Every child is unique and has unique learning needs. Individual Education Programs (IEPs) are created to make sure that there is a plan for meeting the unique needs of each child. But of course, using categories can help educators figure out how to approach each child’s learning needs.
Under the Individuals With Disabilities Education Act (IDEA), a “child with a disability” is defined as a child who falls into one of thirteen categories, and who, because they fall into that category, needs special education or related services. Those categories include children with intellectual disabilities, hearing impairments, deafness, visual impairments (including blindness), deaf-blindness, speech or language impairments, emotional disturbance, orthopedic impairments, autism, traumatic brain injury, other health impairments, specific learning disabilities, or multiple disabilities.
A child ages 3 through 9 could also qualify as “a child with a disability” if they experience developmental delays, including physical development, cognitive development, communication development, social or emotional development, or adaptive development.
According to the New York City Department of Education’s 2016-2017 Annual Report on Special Education, 39.8% of students with IEPs were classified with a specific learning disability, 30.9% with a speech or language impairment, 8.7% with autism, 8.4% with other health impairment, 5.6% with emotional disturbance, 3.5% with intellectual disability, 1.6% with multiple disabilities, 0.8% with hearing impairment, 0.3% with orthopedic impairment, 0.2% with visual impairment, and 0.1% with traumatic brain injury. A very small number of students had a deaf-blindness or deafness classification.

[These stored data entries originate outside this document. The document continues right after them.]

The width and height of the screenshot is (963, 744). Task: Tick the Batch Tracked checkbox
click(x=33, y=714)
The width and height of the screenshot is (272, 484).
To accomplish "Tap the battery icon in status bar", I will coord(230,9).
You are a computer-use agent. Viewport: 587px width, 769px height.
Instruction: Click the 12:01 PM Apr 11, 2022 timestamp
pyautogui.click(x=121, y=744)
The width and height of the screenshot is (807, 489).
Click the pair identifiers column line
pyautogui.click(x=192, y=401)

That means that in New York City, specific learning disability and speech or language impairments are the most common disabilities, followed by autism and other health impairments. But these are some confusing categories! What do they mean?

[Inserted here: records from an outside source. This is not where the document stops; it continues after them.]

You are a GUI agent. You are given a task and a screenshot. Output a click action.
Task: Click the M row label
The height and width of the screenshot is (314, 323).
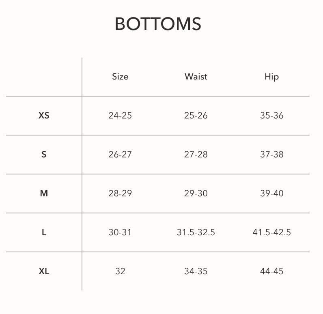click(44, 194)
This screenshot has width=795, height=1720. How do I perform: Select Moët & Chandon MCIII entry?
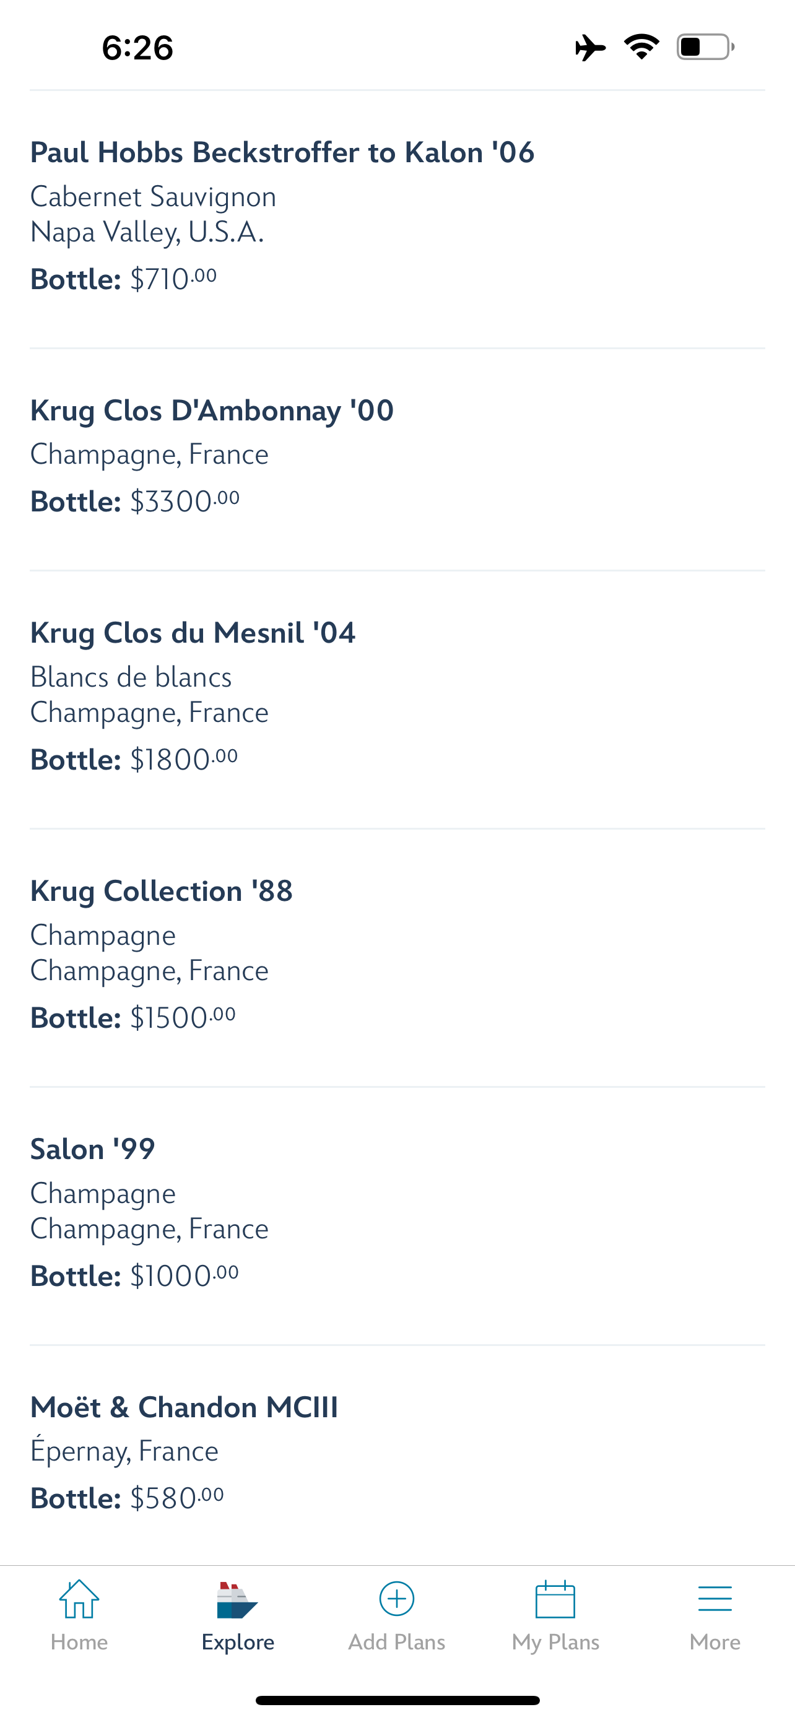pos(184,1407)

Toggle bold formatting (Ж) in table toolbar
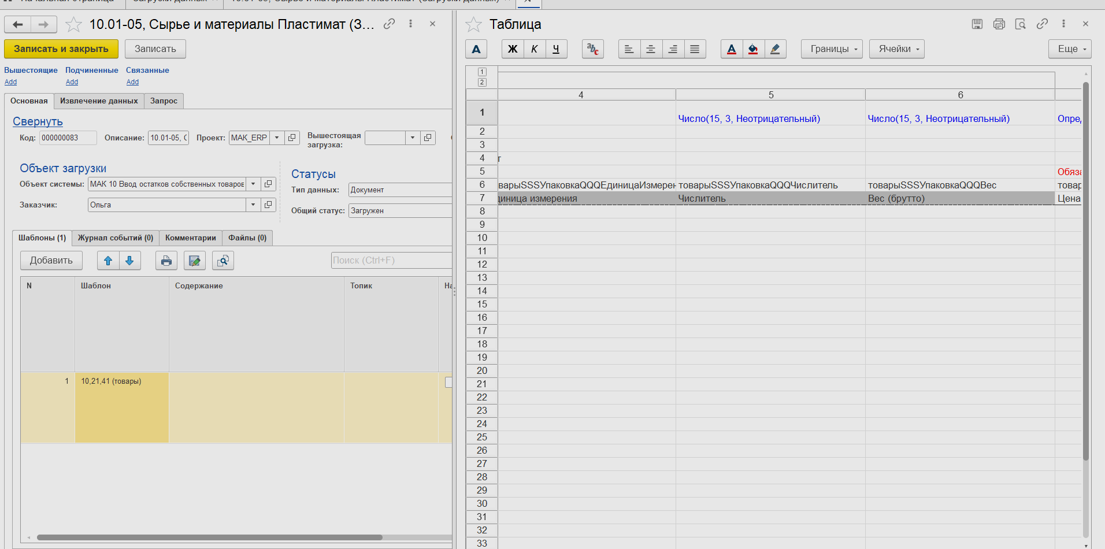[512, 49]
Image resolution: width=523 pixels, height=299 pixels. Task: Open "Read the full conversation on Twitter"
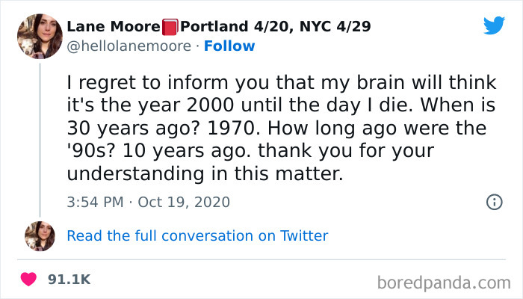click(197, 236)
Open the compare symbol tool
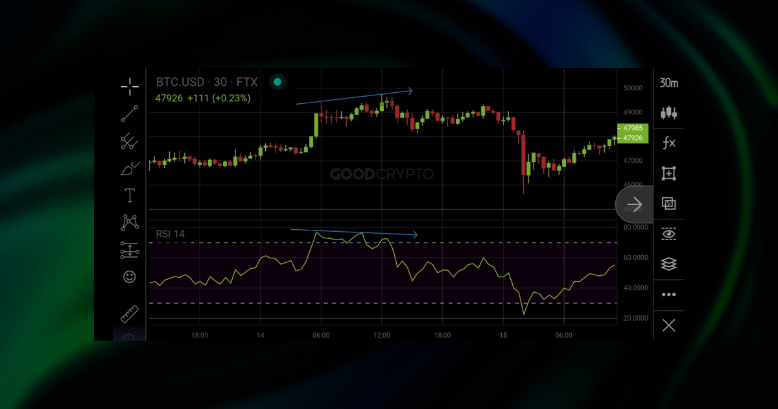 click(x=668, y=203)
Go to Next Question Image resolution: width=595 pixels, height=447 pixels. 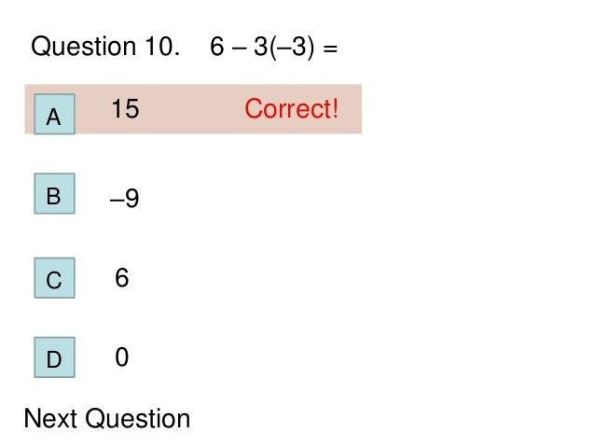tap(107, 419)
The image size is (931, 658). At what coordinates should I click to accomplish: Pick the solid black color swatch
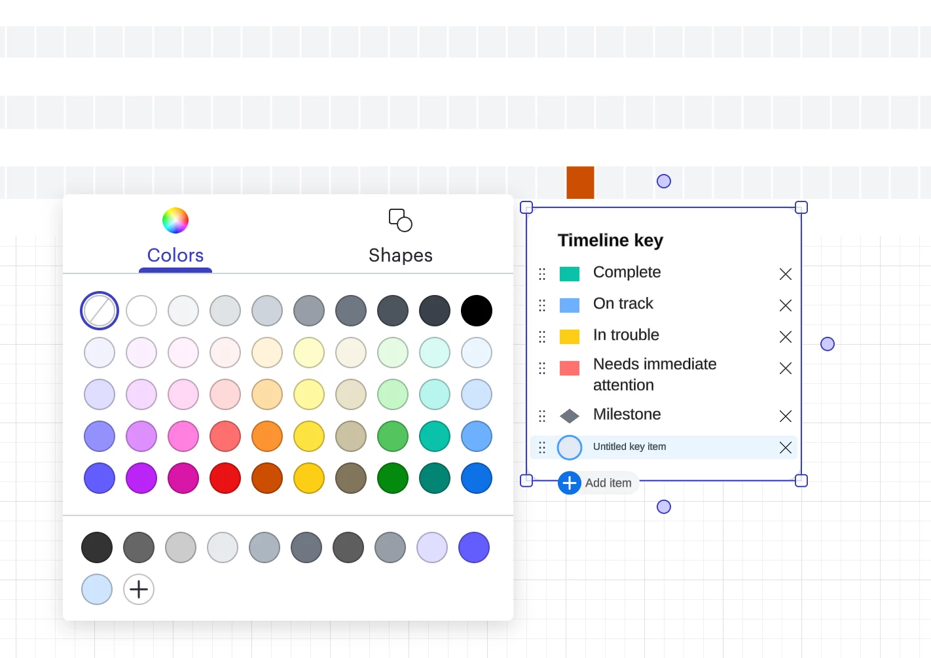pyautogui.click(x=476, y=311)
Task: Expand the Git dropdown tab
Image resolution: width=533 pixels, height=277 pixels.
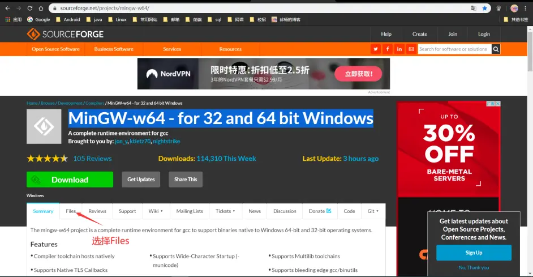Action: [372, 211]
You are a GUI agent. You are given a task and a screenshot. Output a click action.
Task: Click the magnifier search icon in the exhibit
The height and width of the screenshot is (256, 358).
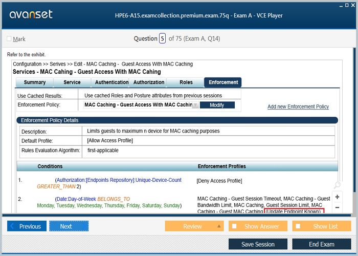tap(337, 185)
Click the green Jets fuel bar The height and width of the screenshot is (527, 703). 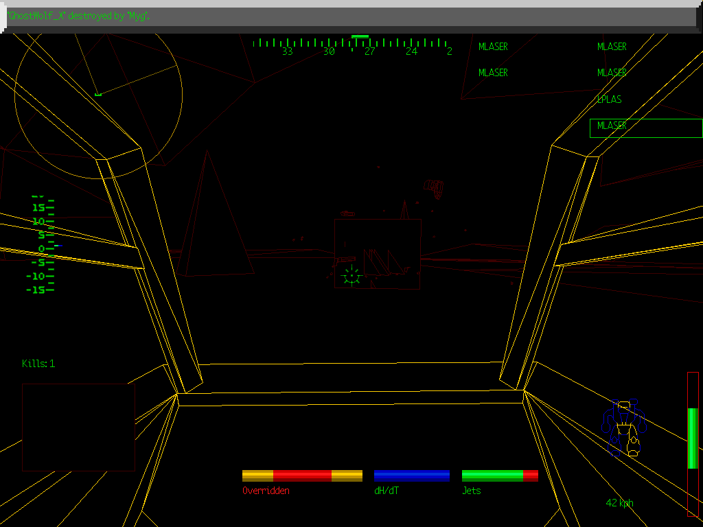(500, 476)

Formally, a specific learning disability means “a disorder in one or more of the basic psychological processes involved in understanding or in using language, spoken or written, that may manifest itself in the imperfect ability to listen, think, speak, read, write, spell, or to do mathematical calculations.” Often, students with this classification have dyslexia (which affects reading skills), dysgraphia (which affects writing skills), dyscalculia (which affects math skills), or other troubles with listening, speaking, or reasoning skills.

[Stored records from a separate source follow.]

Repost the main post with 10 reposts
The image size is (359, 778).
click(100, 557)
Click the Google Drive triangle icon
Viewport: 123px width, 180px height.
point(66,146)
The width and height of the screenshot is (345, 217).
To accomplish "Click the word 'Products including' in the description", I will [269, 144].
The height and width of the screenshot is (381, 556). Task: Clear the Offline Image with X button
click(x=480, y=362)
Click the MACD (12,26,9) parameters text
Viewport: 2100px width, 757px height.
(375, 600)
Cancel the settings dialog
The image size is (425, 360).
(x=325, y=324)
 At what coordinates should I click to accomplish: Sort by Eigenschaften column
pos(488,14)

The second most common category, speech or language impairment classification, officially means “a communication disorder, such as stuttering, impaired articulation, a language impairment, or a voice impairment, that adversely affects a child’s educational performance.” Speech and language impairments are very common among 3-, 4-, and 5-year-olds with disabilities. Some common kinds of speech impairments affect articulation (like a lisp or distortion of a particular sound), fluency (like a stutter), or voice (this could be sounding nasal or raspy, causing pain or endurance issues). Language expression issues might include trouble with expressing ideas, following directions, or using grammatical patterns or vocabulary. Students with speech or language impairments may see a speech pathologist to practice speaking, or to learn how to use assistive technology to communicate.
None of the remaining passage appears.